*** Quoted passage

In an example embodiment, alternatively or in addition to the above-described example embodiments, the training is performed via minimizing a combined cost function, the combined cost function being a combination of the first intermediate cost function and the second intermediate cost function.

In an example embodiment, alternatively or in addition to the above-described example embodiments, at least one of the first NN or the second NN is trained via training phases alternating with interference phases.

In an example embodiment, alternatively or in addition to the above-described example embodiments, the first NN is trained via supervised learning or reinforcement learning.

In an example embodiment, alternatively or in addition to the above-described example embodiments, the second NN is trained via supervised learning.

An example embodiment of a computer program comprises instructions for causing a first training apparatus to perform at least the following: at least one of training a first neural network (NN) used to apply a first distortion operation in a radio transmitter device to control out-of-band distortion, via minimizing a first intermediate cost function reflecting the out-of-band distortion by adjusting one or more trainable parameters of the first NN; or training a second NN used to apply a second distortion operation in a radio receiver device to control in-band distortion, via minimizing a second intermediate cost function reflecting the in-band distortion by adjusting one or more trainable parameters of the second NN; and when only training the first NN or the second NN, indicating to a second training apparatus to perform training the second NN or the first NN, respectively.

An example embodiment of a second training apparatus comprises at least one processor, and at least one memory storing instructions that, when executed by the at least one processor, cause the second training apparatus at least to perform receiving, from a first training apparatus, an indication to train a first neural network (NN) used to apply a first distortion operation in a radio transmitter device to control out-of-band distortion, or to train a second NN used to apply a second distortion operation in a radio receiver device to control in-band distortion. In accordance with the received indication, the instructions, when executed by the at least one processor, further cause the second training apparatus at least to perform one of: training the first NN via minimizing a first intermediate cost function reflecting the out-of-band distortion by adjusting one or more trainable parameters of the first NN, or training the second NN via minimizing a second intermediate cost function reflecting the in-band distortion by adjusting one or more trainable parameters of the second NN.

An example embodiment of a second training apparatus comprises means for causing the second training apparatus at least to perform receiving, from a first training apparatus, an indication to train a first neural network (NN) used to apply a first distortion operation in a radio transmitter device to control out-of-band distortion, or to train a second NN used to apply a second distortion operation in a radio receiver device to control in-band distortion. In accordance with the received indication, the means are further configured to cause the second training apparatus at least to perform one of: training the first NN via minimizing a first intermediate cost function reflecting the out-of-band distortion by adjusting one or more trainable parameters of the first NN, or training the second NN via minimizing a second intermediate cost function reflecting the in-band distortion by adjusting one or more trainable parameters of the second NN.

******
*** Data excerpt

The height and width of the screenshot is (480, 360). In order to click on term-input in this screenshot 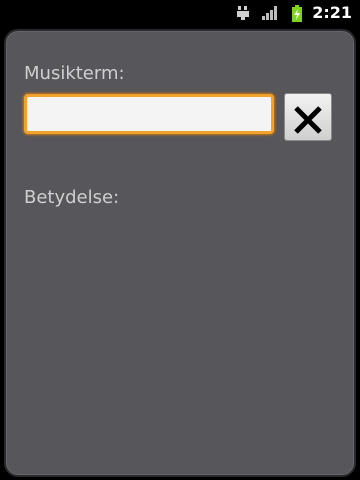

******

## [Task item A]
Write out the passage on neural network training from "An example embodiment of a computer" up to and including "first NN, respectively.".
## [Task item B]
Answer these questions from the passage on neural network training:
(i) Through what type of learning is the second NN trained?
(ii) What kind of distortion does the first NN control in the radio transmitter device?
(iii) From which apparatus does the second training apparatus receive an indication to train one of the NNs?
Rely solely on the passage on neural network training.

## [Problem solution A]
An example embodiment of a computer program comprises instructions for causing a first training apparatus to perform at least the following: at least one of training a first neural network (NN) used to apply a first distortion operation in a radio transmitter device to control out-of-band distortion, via minimizing a first intermediate cost function reflecting the out-of-band distortion by adjusting one or more trainable parameters of the first NN; or training a second NN used to apply a second distortion operation in a radio receiver device to control in-band distortion, via minimizing a second intermediate cost function reflecting the in-band distortion by adjusting one or more trainable parameters of the second NN; and when only training the first NN or the second NN, indicating to a second training apparatus to perform training the second NN or the first NN, respectively.

## [Problem solution B]
(i) Supervised learning.
(ii) Out-of-band distortion.
(iii) A first training apparatus.